Section 5. Miscellaneous.
a)
Notices. Any and all notices or other communications
or deliveries to be provided by the Holder hereunder shall be in writing and delivered personally, by facsimile, or sent by a nationally
recognized overnight courier service, addressed to the Company, at the address set forth above, or such other facsimile number
or address as the Company may specify for such purposes by notice to the Holder delivered in accordance with this Section 5(a).
Any and all notices or other communications or deliveries to be provided by the Company hereunder shall be in writing and delivered
personally, by facsimile, or sent by a nationally recognized overnight courier service addressed to each Holder at the facsimile
number or address of the Holder appearing on the books of the Company, or if no such facsimile number or address appears on the
books of the Company, at the principal place of business of such Holder, as set forth in the Purchase Agreement. Any notice or
other communication or deliveries hereunder shall be deemed given and effective on the earliest of (i) the date of transmission,
if such notice or communication is delivered via facsimile at the facsimile number set forth on the signature pages attached hereto
prior to 5:30 p.m. (New York City time) on any date, (ii) the next Trading Day after the date of transmission, if such notice or
communication is delivered via facsimile at the facsimile number set forth on the signature pages attached hereto on a day that
is not a Trading Day or later than 5:30 p.m. (New York City time) on any Trading Day, (iii) the second Trading Day following the
date of mailing, if sent by U.S. nationally recognized overnight courier service or (iv) upon actual receipt by the party to whom
such notice is required to be given.
b)
Absolute Obligation.

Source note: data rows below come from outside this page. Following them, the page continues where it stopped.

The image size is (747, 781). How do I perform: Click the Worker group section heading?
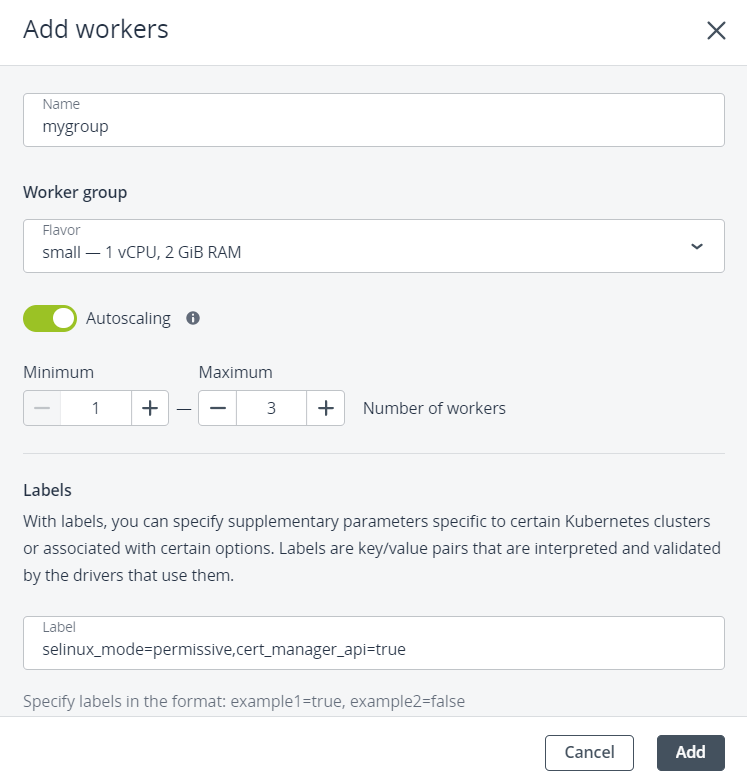click(x=75, y=191)

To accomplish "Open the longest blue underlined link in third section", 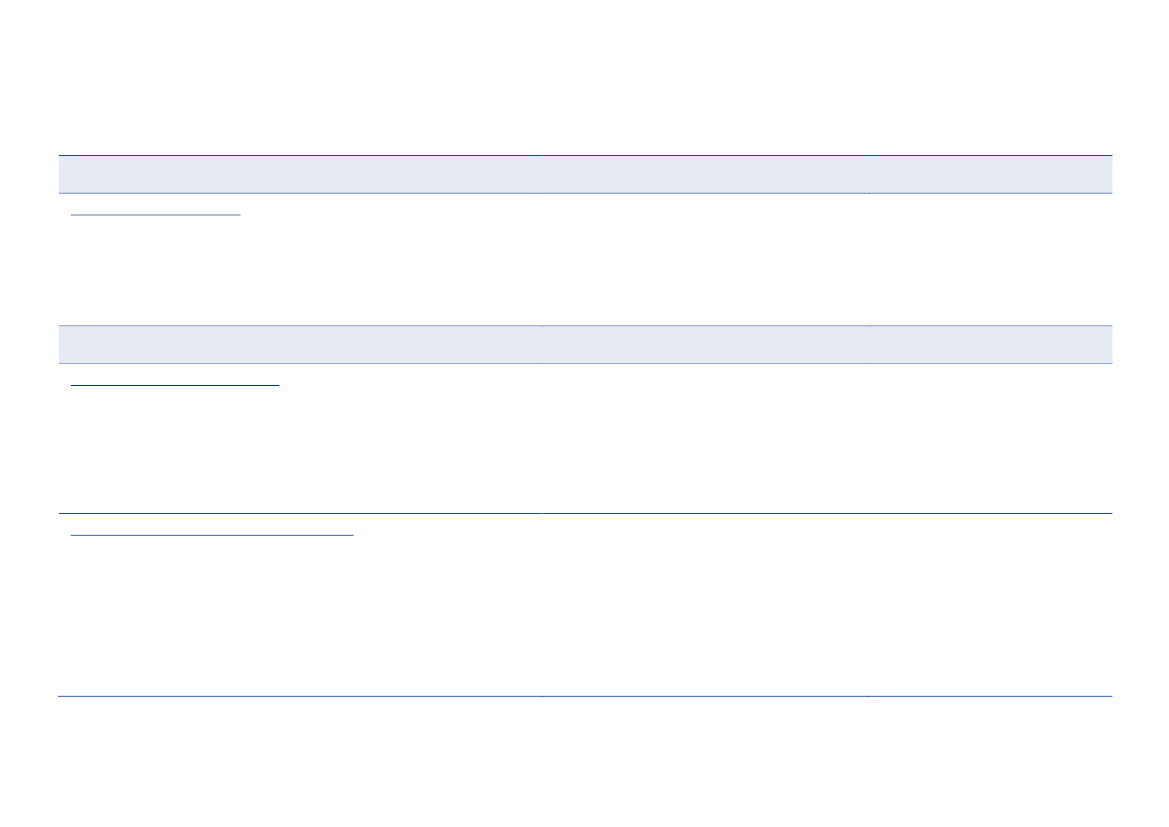I will pos(212,535).
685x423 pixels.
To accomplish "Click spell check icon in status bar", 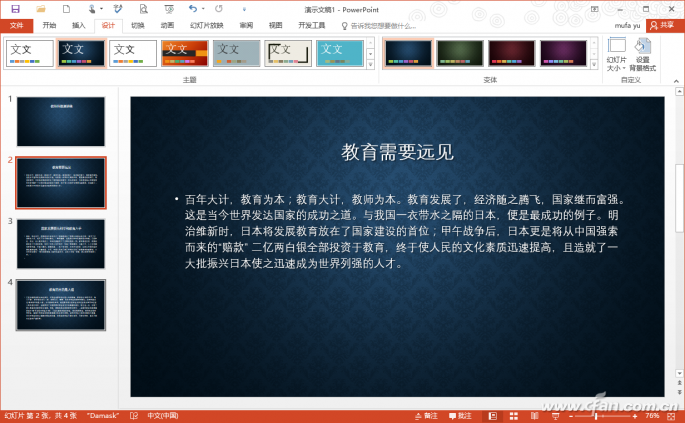I will (132, 415).
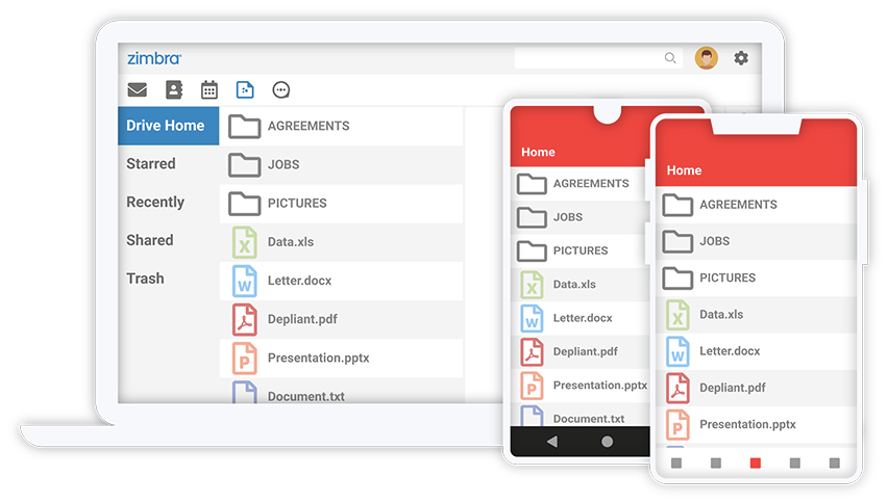Click the settings gear icon
887x504 pixels.
741,58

Except as expressly
provided herein, no provision of this Note shall alter or impair the obligation of the Company, which is absolute and unconditional,
to pay the principal of, liquidated damages and accrued interest, as applicable, on this Note at the time, place, and rate, and
in the coin or currency, herein prescribed. This Note is a direct debt obligation of the Company. This Note ranks pari passu
with all other Notes now or hereafter issued under the terms set forth herein.
c)
Lost or Mutilated Note. If this Note shall
be mutilated, lost, stolen or destroyed, the Company shall execute and deliver, in exchange and substitution for and upon cancellation
of a mutilated Note, or in lieu of or in substitution for a lost, stolen or destroyed Note, a new Note for the principal amount
of this Note so mutilated, lost, stolen or destroyed, but only upon receipt of evidence of such loss, theft or destruction of such
Note, and of the ownership hereof, reasonably satisfactory to the Company.
d)
Governing Law. All questions concerning the
construction, validity, enforcement and interpretation of this Note shall be governed by and construed and enforced in accordance
with the internal laws of the State of New York, without regard to the principles of conflict of laws thereof. Each party agrees
that all legal proceedings concerning the interpretation, enforcement and defense of the transactions contemplated by any of the
Transaction Documents (whether brought against a party hereto or its respective Affiliates, directors, officers, shareholders,
employees or agents) shall be commenced in the state and federal courts sitting in the City of New York, Borough of Manhattan (the
“New York Courts”). Each party hereto hereby irrevocably submits to the exclusive jurisdiction of the New York
Courts for the adjudication of any dispute hereunder or in connection herewith or with any transaction contemplated hereby or discussed
herein (including with respect to the enforcement of any of the Transaction Documents), and hereby irrevocably waives, and agrees
not to assert in any suit, action or proceeding, any claim that it is not personally subject to the jurisdiction of such New York
Courts, or such New York Courts are improper or inconvenient venue for such proceeding. Each party hereby irrevocably waives personal
service of process and consents to process being served in any such suit, action or proceeding by mailing a copy thereof via registered
or certified mail or overnight delivery (with evidence of delivery) to such party at the address in effect for notices to it under
this Note and agrees that such service shall constitute good and sufficient service of process and notice thereof. Nothing contained
herein shall be deemed to limit in any way any right to serve process in any other manner permitted by applicable law. Each party
hereto hereby irrevocably waives, to the fullest extent permitted by applicable law, any and all right to trial by jury in any
legal proceeding arising out of or relating to this Note or the transactions contemplated hereby. If any party shall commence an
action or proceeding to enforce any provisions of this Note, then the prevailing party in such action or proceeding shall be reimbursed
by the other party for its attorneys fees and other costs and expenses incurred in the investigation, preparation and prosecution
of such action or proceeding.
e)
Waiver. Any waiver by the Company or the
Holder of a breach of any provision of this Note shall not operate as or be construed to be a waiver of any other breach of such
provision or of any breach of any other provision of this Note. The failure of the Company or the Holder to insist upon strict
adherence to any term of this Note on one or more occasions shall not be considered a waiver or deprive that party of the right
thereafter to insist upon strict adherence to that term or any other term of this Note on any other occasion. Any waiver by the
Company or the Holder must be in writing.
f)
Severability. If any provision of this Note
is invalid, illegal or unenforceable, the balance of this Note shall remain in effect, and if any provision is inapplicable to
any Person or circumstance, it shall nevertheless remain applicable to all other Persons and circumstances. If it shall be found
that any interest or other amount deemed interest due hereunder violates the applicable law governing usury, the applicable rate
of interest due hereunder shall automatically be lowered to equal the maximum rate of interest permitted under applicable law.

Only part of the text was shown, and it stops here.